- The pattern of prayer and praise normally used in our worship of God is set forth in the Book of Common Prayer. As such, our liturgy retains ancient structure and traditions.
- We celebrate Holy Communion, the Eucharist, each Sunday. Holy Communion may be received by all baptized Christians, not only members of the Episcopal Church.
- We have two foundational creeds, or statements of our basic beliefs in God, that are used during worship: The Apostles’ Creed used at baptism and daily worship, and the Nicene Creed used at communion. From the Latin term credo, meaning “I believe”, the creed unites us with Christians across the world and throughout the ages in affirming our faith.
Participating in Worship
Who are the ministers of the Church?

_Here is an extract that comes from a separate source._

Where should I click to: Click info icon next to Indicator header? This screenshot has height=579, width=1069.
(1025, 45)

The ministers of the Church are lay persons, bishops, priests, and deacons.
What is the ministry of the laity? The ministry of lay persons is to represent Christ and his Church; to bear witness to him wherever they may be; and, according to the gifts given to them, to carry on Christ’s work of reconciliation in the world; and to take their place in the life, worship, and governance of the Church.
– An Outline of the Faith, Book of Common Prayer, pg. 855.

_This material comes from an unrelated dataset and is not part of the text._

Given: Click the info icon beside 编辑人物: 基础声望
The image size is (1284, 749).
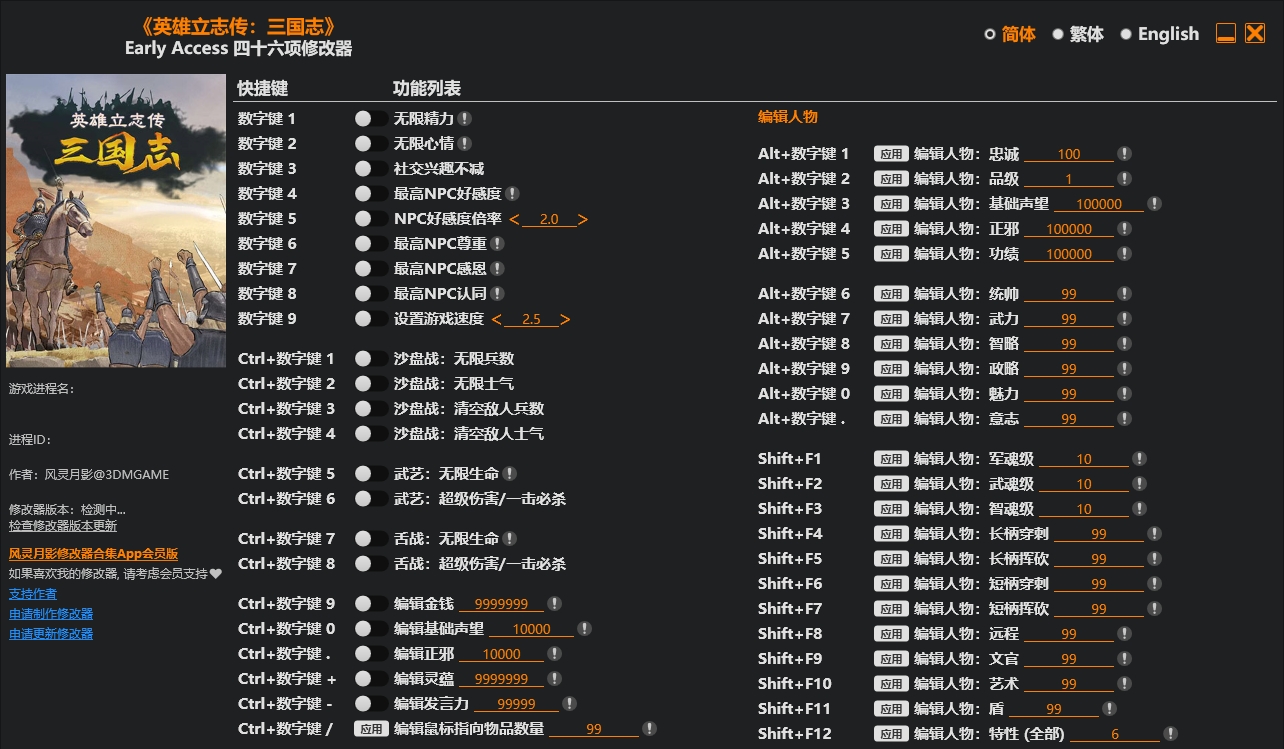Looking at the screenshot, I should click(1154, 204).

Liturgy means the work of the people. Listed are brief descriptions of the many opportunities for your involvement in the liturgical life of Trinity Church. Please speak with the rector or a warden for more information.
Acolytes: youth and adults participate in this sacramental ministry at Trinity by serving as acolytes, crucifers, and torch bearers.
Chalice Bearers: persons are carefully chosen for this particular ministry. Licensed by the Bishop, chalice bearers assist clergy in delivering the chalice at the Eucharist.
Lectors and Intercessors: Lay readers are trained to read the appointed lessons during worship. Intercessors lead the congregation in the Prayers of the People.
Ushers and Oblation Bearers: ushers greet parishioners and visitors to the church. This responsibly includes assisting persons to seating, collection of the offering, directing the congregation to the altar for communion. During many services, ushers also serve as Oblation Bearers. By representing the congregation, ushers bring the bread and wine to the altar for communion. This act symbolizes the offering of our lives and works to God.
The Altar Guild is responsible for preparing the church for our worship. Members prepare the altar, eucharistic vessels, hangings, and linens for each service.
The Flower Guild is responsible for altar flowers and others arrangements for use during services.